I’m excited to see a whole new wave of digital health experiences that address the most essential human need in taking care of ourselves.

5. Jun Kim, Facebook, Data Engineer

The upcoming 2021 technology that excites me the most is the long-anticipated Apache Airflow 2.0 release. Ever since its initial release in 2015, Apache Airflow has been one of the most popular workflow management systems—if not the most popular — in data engineering.

Its great success can be attributed to the fact that it allows workflows to be written as code, simple but yet effective GUI, and its general flexibility in structuring data pipelines. With the new 2.0 release, everyone’s favorite workflow management system will get even better. Airflow 2.0 will have many impressive added features, including fully supported and comprehensive REST API, TaskFlow API, and Task Groups. And it also offers many improvements that include simplified Kubernetes Executor, scheduler with low latency, and even more intuitive GUI.

I am excited to try out the new and improved Airflow.

6. Michael Mirandi, Saturn Cloud.io, Head of Strategy

There are several technology trends that I’m excited to watch in 2021, but none more than the growing popularity of GPU computing in data science and machine learning. The shift is driven by performance first, as well as ease of use made possible through open source project RAPIDS. If you aren’t familiar with it, RAPIDS enables users to execute Python code on NVIDIA hardware (disclaimer: NVIDIA sponsors the project).

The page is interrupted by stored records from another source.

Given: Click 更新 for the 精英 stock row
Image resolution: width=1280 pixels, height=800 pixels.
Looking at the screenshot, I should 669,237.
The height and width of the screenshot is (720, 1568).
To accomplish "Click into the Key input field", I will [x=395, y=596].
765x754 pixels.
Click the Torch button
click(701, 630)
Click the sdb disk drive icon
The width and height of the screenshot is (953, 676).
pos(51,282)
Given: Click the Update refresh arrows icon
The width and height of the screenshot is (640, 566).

The team released the results of the industry-standard Big Data Analytics Benchmarks earlier this year, where they outperformed by nearly 20x! It’s also interesting that these benchmarks demonstrate not only the power of GPU computing for data science workloads but also its ability to accelerate traditional data engineering ETL jobs. Will this lead to even wider adoption of Python? I’d be willing to bet on it, especially as a new crop of data science startups have recently released distributed GPU computing platforms — that is the ability to spin up a cluster of GPUs in the cloud for unprecedented speed.

Tech in 2021 and Beyond

There is a lot to look forward to in 2021, whether it be pre-packaged SOTA NLP models that can be used with one line of code, natural language queries, or improvements in frameworks like Airflow.

Small and large technology companies seemed to have continued on, even with all the Zoom fatigue.

We hope that 2021 will not only lead to technology improvements but will also be a year where we progress in areas that lifts everyone’s boats.

Thanks for reading and good luck in the new year!